Linux Kernel by Linux

The Linux Kernel is the core component of the Linux operating system, serving as the critical interface between computer hardware and software processes. As the heart of millions of servers, cloud infrastructure, embedded systems, Android devices, and IoT deployments worldwide, the Linux Kernel mana...

Learn more about Linux Kernel →

Linux Kernel by Linux

The Linux Kernel is the core component of the Linux operating system, serving as the critical interface between computer hardware and software processes. As the heart of millions of servers, cloud infrastructure, embedded systems, Android devices, and IoT deployments worldwide, the Linux Kernel mana...
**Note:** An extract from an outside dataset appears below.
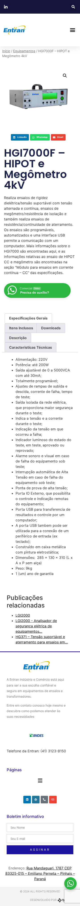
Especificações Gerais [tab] (28, 318)
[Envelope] (53, 799)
Learn more about Linux Kernel →

Linux Kernel by Linux

The Linux Kernel is the core component of the Linux operating system, serving as the critical interface between computer hardware and software processes. As the heart of millions of servers, cloud infrastructure, embedded systems, Android devices, and IoT deployments worldwide, the Linux Kernel mana...

Learn more about Linux Kernel →

Linux Kernel by Linux

The Linux Kernel is the core component of the Linux operating system, serving as the critical interface between computer hardware and software processes. As the heart of millions of servers, cloud infrastructure, embedded systems, Android devices, and IoT deployments worldwide, the Linux Kernel mana...

Learn more about Linux Kernel →

⚠️ Risk & Real-World Impact

🔴

Worst Case

Kernel panic leading to system crash or potential privilege escalation to kernel-level code execution, allowing complete system compromise.

🟠

Likely Case

System crash or denial of service due to kernel panic when the race condition is triggered, requiring system reboot.

🟢

If Mitigated

No impact if MPTCP is disabled or systems are patched; otherwise, system instability under specific network conditions.

🌐 Internet-Facing: MEDIUM - Requires MPTCP to be enabled and specific network conditions, but could be triggered remotely if MPTCP is exposed.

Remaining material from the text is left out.